Grâce à cette nouvelle étude, l’équipe de chercheurs a démontré qu’il était également possible d’utiliser les isotopologues de l’ammoniac (NH3) comme traceur de la formation des exoplanètes. En effet, ils ont détecté pour la première fois dans l’atmosphère d’une naine brune froide, servant ici de proxy pour les exoplanètes, la signature spectrale caractéristique de la présence des molécules 14NH3 (écrit aussi 14N) et 15NH3 (15N). Même si elles ne diffèrent que d’un neutron dans le noyau de l’azote, nous pouvons clairement les distinguer dans le spectre observé (cf. Figure 2).
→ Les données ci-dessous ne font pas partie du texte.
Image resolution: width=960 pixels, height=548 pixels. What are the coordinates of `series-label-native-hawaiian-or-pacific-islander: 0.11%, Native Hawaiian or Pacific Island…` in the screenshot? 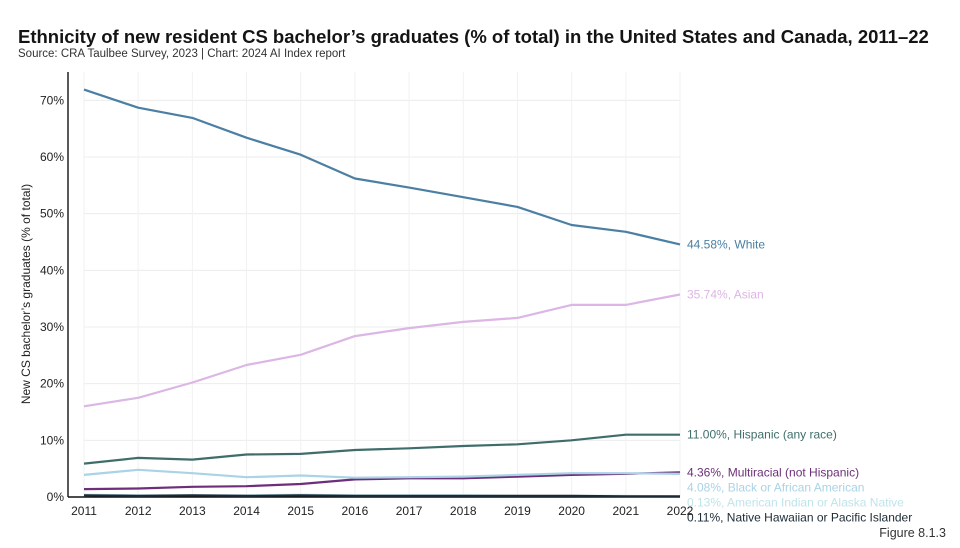 It's located at (800, 517).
Un nouvel outil de diagnostic pour la formation des exoplanètes

Figure 3 – Ce schéma résume différentes phases de la formation des étoiles et des planètes et la relation entre le fractionnement de l’ammoniac (NH3) et l’évolution du rapport 14N/15N à différents stades : à l’intérieur d’un nuage moléculaire avec des noyaux pré-stellaires (en haut à gauche), pendant la formation d’une protoétoile (en haut à droite) et dans un disque circumstellaire autour d’une jeune étoile (en bas). 
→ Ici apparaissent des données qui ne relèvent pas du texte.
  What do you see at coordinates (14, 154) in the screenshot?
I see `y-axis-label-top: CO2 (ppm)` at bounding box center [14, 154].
Crédit : adapté de l’article Barrado, D. et al. 15NH3 in the atmosphere of a cool brown dwarf. Nature (2023).

 

Les géantes gazeuses telles que Jupiter ou Saturne n’existent pas seulement dans notre système solaire, mais on les retrouve également dans d’autres systèmes exoplanétaires.  Certaines orbitent très loin de leur étoile et la question de leur formation se pose. Se sont-elles formées dans le disque proto-stellaire comme les étoiles par instabilité gravitationnelle ou plus tard dans le disque protoplanétaire ? Le rapport 14NH3 / 15NH3 est un traceur, c’est-à-dire un indicateur, qui pourrait être utilisé à l’avenir pour étudier la formation de ces planètes.
 

En effet comme indiqué sur la Figure 3, dans un disque protoplanétaire, le rapport 14NH3 sur 15NH3 dépend de la distance à l’étoile et augmente fortement entre la ligne de glace de l’ammoniac (NH3) et la ligne de glace de l’azote moléculaire (N2). Cette variation est encore très qualitative ; mais la tendance est là.

 

À cet égard, l’ammoniac et la quantité de ses isotopologues peuvent non seulement fournir des informations sur la manière dont une exoplanète s’est développée, mais aussi sur l’endroit du disque protoplanétaire où elle s’est formée. Le rapport 14N/15N peut contraindre les emplacements de formation par rapport aux lignes de glace de NH3 et de N2 du disque, faisant de l’ammoniac un nouvel outil pour comprendre la formation des géantes gazeuses. Cette hypothèse pourra être testée sur les exoplanètes froides loin de leur étoile, et donc directement imageable par le JWST.